Da questa esperienza sto imparando ad osservare le cose da diversi punti di vista, a trovare il positivo in ciò che credevo fosse un problema, a relativizzare cose che consideravo fondamentali e a dare importanza a ciò che mi sembrava scontato.
A insegnarmi questo sono stati soprattutto gli incontri con ragazzi come Anahì, Nathy, Andrès, Genesis e Teresa.

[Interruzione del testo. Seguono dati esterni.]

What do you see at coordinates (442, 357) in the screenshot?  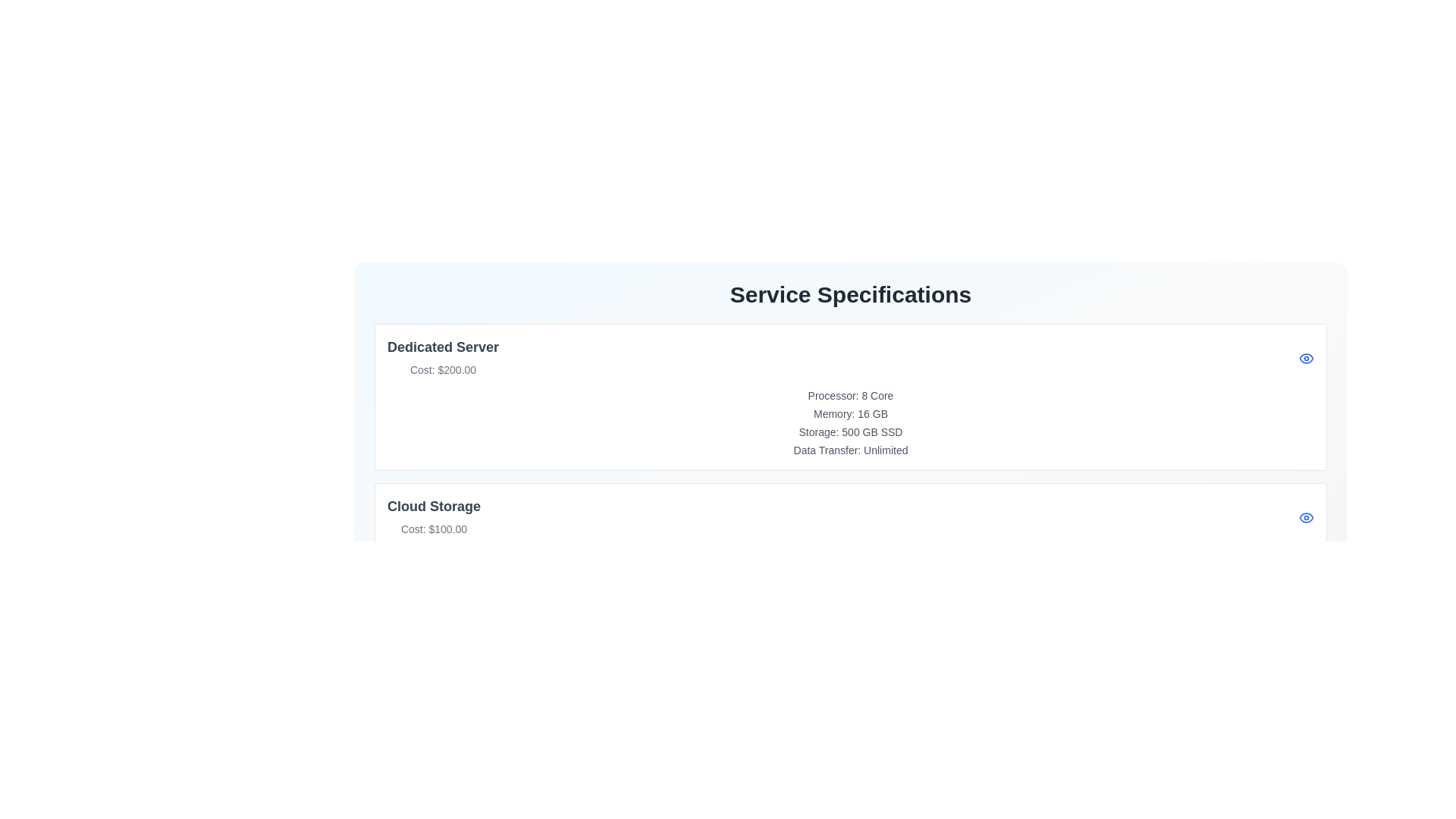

Abbiamo tutti e sei la stessa età: diciannove anni. Anahì è sposata e ha un figlio di tre anni. Nathy lavora con me al centro infantile, ogni giorno, appena finisce di lavorare, corre all’università, torna a casa alle dieci di sera e spesso studia fino a mezzanotte. Anche Andrès vorrebbe studiare all’università, ma non può permetterselo: lui
passa la giornata facendo su e giù dagli autobus di Quito, dove vende caramelle a 5 centesimi. Genesis invece non prende mai l’autobus: per spostarsi usa la canoa. Vive nella comunità di San Victoriano, dentro la foresta Amazzonica, con la sua scimmietta Napo sempre appollaiata sulla spalla. Teresa, che vive nella comunità indigena di Nizag, a 2500 m di altitudine, non ha mai preso in braccio una scimmia, ma sa mungere le mucche, portare al pascolo le pecore, seminare la canna da zucchero, cucire al telaio e parlare il quichua.
Sei diciannovenni e sei vite diversissime: da quando siamo nati non abbiamo le stesse difficoltà, né le stesse opportunità, né le stesse aspettative per il futuro. Non posso fare a meno di continuare a chiedermi il perché e il senso di tutto questo… ma, al di là delle differenze, credo che siamo tutti accomunati dalla stessa voglia di vivere, dallo stesso bisogno di amore, dallo stesso desiderio di realizzare i nostri sogni.